可以利用各种原理包括细胞的光学和化学特性的流式细胞计数法来分离白细胞。现在已经建立起来几种自动血液学分析方法，其中采用了各种技术，如利用Coulter原理测定体积，通过测量光的衍射来估计尺寸、测量90度光的散射来鉴定细胞的内部结构，及通过荧光素或对不同染料的吸收测定得出细胞之间的亲合力。参见下列参考文献2-5：(2)Adams L.R.，Kamensky L.A.，“六种人类白细胞荧光测定法描述”，ActaCytol 18：389，1974；(3)Shapiro H.M.等人，“结合血液细胞计数和荧光染色和流式仪器的分类”，J.Histochem Cytochem 24：396-411，1976；(4)Terstappen L.W.等人，“多维流式细胞计数红细胞没有裂解的血液中的细胞差异”，血细胞17：585-602，1991；(5)Terstappen L.W.，Levin J.，“通过多维流式细胞计数获得骨髓细胞差异数”，血细胞18(2)：311-30，1992。

科学家们一直对处于细胞周期早期的细胞特征感兴趣，在很长一段时间内，细胞中RNA的含量一直作为周期中一个有代表性的参数，见上述参考文献2-5及下列参考资料6-7：(6)Traganos F.，Darzynkiewicz Z.，Sharpless T.，Melamed M.R.，“在一个流式细胞荧光测定系统中采用吖啶橙对不固定细胞中的核糖核酸和脱氧核糖核酸进行同时染色”，组织化学和细胞化学杂志25：46，1977；(7)Pollack A.等人，“采用焦宁Y和甲基绿对不同细胞群中RNA的量进行流式细胞计数分析”，细胞计数，Vol.3，no 1，28-35，1982。

在法国专利9701090(1997年1月31日)中还公开了用于这种类型分析的一种组合物，和更具体的一种染色剂。

为了实现这些技术的自动化操作，必需解决的首要问题是减少处理的次数和制备样品的费用，这可以通过各种途径来解决，其中通过减少通道数使得任何时候只有一个细胞处于研究状态是最显而易见的方法。这种类型的技术先前已由Leon W.Terstappen(见参考文献4)描述过，但是这需要较长的处理和分析时间，尤其在对有核细胞进行精确计数时，因为有核细胞的数量往往比红血球低近一千倍。

为了克服该困难，常常把生物学样品分成至少两个等分试验部分，一部分制备成一定的浓度用来研究红血球和血小板，另一部分制备成较高浓度用于研究有核细胞。

这些现有技术有着各种缺点。

在分析前，这些等分试样部分的处理常包括对红血球的特异性破坏，从而可以方便地测定剩余的细胞。

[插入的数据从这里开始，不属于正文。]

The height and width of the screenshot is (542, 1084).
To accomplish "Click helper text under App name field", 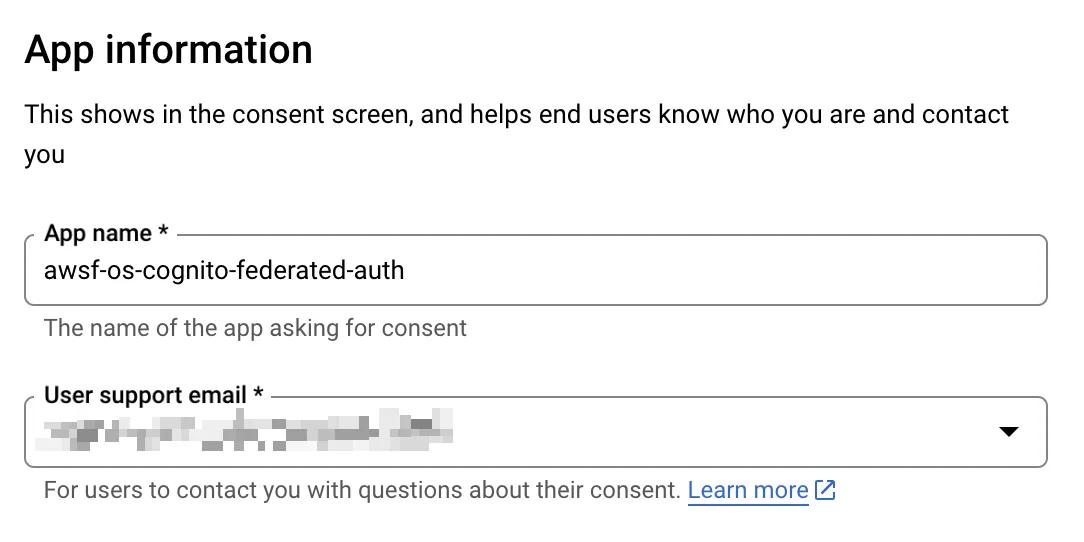I will (x=255, y=328).

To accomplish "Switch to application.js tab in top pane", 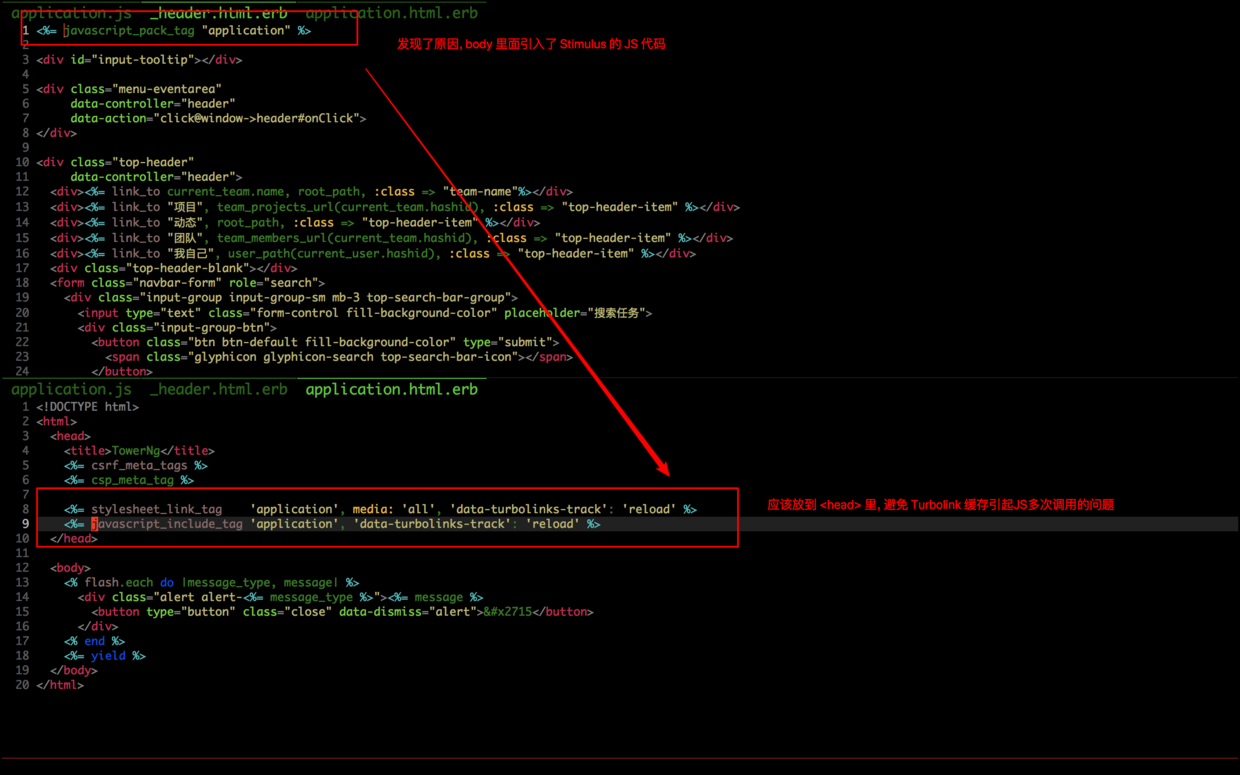I will tap(71, 13).
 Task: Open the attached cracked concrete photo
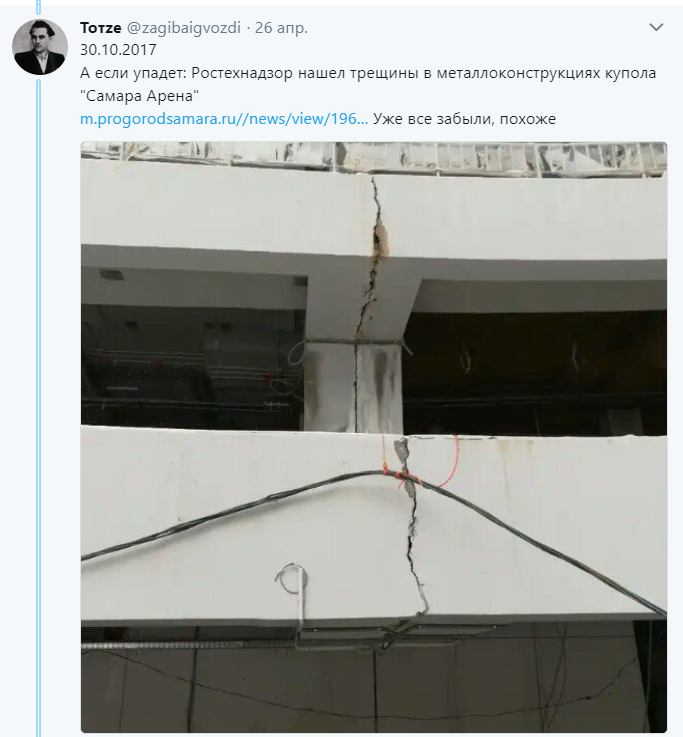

虽然这种方法可以很快地获得测定结果，但这个优点被为了获得理想样品而进行的如反应、转移和染色所耗费的时间给抵消了。

试剂溶液中细胞悬液的培养时间与活性成分穿透细胞内部所需时间特别相关。在上文提到的法国专利号9701090中，申请人已经描述加速其穿透的方式，涉及使用添加剂，特别是ionophore类型添加剂以有助于细胞穿透。

处理时间是等分试验部分必须经历的连续阶段数的函数。细胞的裂解和染色经常处于两个连续的阶段，以这种或那种顺序(见美国专利6004816)。

这两个稀释过程需要耗用更多的物质及较长的最少处理时间。

因此本发明的一个目的是提供一种能避免上述缺点、用于鉴定和计数生物学细胞的试剂。

本发明的一个目的是优选提供能使某些细胞尤其是红血球裂解的，能固定有核细胞和同时进行胞内染色的这样一种试剂。